Practical Starting Points
If you’re beginning requirements development on a novel system today, the sequence that works in practice is:
-
Build the ConOps first. Don’t start writing requirements until you have a scenario library that covers normal, off-nominal, and emergency operations. This document is the primary derivation source.
-
Derive physics constraints independently. Run the first-principles analysis before engaging stakeholders extensively. Knowing the physical bounds tells you which stakeholder wants are achievable and which will require renegotiation.
-
Write all first-pass requirements as threshold/objective pairs. Single values imply false precision at this stage. Force the explicit uncertainty acknowledgment.
-
Document rationale as a co-equal artifact, not a comment field. Rationale should be structured and traceable, not a free-text note.
-
Choose tools that support iterative development. If your requirements tool treats a requirement as a document artifact rather than a connected model node, you will pay a manual labor tax every time something changes — and things will change.
-
Build in formal assumption review cycles. Schedule explicit reviews where the team asks: what assumptions are embedded in the current requirements, and which of them have been tested or validated? This is the mechanism that keeps requirements aligned with growing knowledge rather than drifting from it.
The Honest Summary
Writing requirements for a system that has never been built is hard because you’re doing two things simultaneously: defining what success looks like for a system whose operational reality isn’t yet fully understood, and creating a technical baseline that’s rigorous enough to drive design. Those two goals create genuine tension.

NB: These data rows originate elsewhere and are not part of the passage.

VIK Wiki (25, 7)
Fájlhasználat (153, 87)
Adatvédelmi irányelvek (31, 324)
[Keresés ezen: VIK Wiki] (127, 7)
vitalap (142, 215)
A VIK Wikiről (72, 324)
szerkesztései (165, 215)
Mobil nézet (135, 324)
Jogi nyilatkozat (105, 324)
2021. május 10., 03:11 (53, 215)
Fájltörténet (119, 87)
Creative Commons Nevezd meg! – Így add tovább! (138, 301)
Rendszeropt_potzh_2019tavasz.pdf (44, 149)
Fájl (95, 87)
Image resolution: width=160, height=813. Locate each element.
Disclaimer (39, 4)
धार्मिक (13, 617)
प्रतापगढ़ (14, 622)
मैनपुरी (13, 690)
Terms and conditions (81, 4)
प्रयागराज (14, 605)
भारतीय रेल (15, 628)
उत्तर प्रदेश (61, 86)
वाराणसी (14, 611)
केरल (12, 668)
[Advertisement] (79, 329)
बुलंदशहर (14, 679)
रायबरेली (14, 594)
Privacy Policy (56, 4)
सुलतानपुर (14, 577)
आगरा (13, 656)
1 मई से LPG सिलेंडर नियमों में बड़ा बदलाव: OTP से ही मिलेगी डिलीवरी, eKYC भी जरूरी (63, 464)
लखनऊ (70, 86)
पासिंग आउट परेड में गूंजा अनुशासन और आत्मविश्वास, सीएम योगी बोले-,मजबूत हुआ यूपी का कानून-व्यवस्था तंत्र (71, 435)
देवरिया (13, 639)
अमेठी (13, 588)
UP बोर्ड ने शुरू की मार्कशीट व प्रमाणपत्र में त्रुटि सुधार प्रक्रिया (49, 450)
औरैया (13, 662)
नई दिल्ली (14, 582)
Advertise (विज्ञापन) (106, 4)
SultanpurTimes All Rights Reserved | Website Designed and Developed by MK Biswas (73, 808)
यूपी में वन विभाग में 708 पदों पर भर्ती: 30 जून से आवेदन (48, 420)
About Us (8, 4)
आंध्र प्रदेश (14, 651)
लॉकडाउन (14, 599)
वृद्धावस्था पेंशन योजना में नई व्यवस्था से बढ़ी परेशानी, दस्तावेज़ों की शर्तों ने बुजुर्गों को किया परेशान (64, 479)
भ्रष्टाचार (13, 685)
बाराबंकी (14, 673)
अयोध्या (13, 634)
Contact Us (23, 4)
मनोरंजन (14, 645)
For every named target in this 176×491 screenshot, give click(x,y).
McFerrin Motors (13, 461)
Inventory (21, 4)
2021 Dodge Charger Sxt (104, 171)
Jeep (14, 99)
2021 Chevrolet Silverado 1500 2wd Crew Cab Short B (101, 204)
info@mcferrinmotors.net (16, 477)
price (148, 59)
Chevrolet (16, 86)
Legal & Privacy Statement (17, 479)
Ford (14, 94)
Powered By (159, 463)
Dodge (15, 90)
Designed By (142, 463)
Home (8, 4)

The way through is to make the uncertainty explicit rather than hiding it in false precision, to derive requirements from operational scenarios and physics rather than borrowing from systems that don’t apply, and to build the infrastructure for change management from the start rather than retrofitting it after the first major requirements revision.
The teams that do this well treat requirements not as a contract written once and defended forever, but as a model of their current best understanding — one that gets sharper as knowledge grows, with every change tracked and every connection maintained.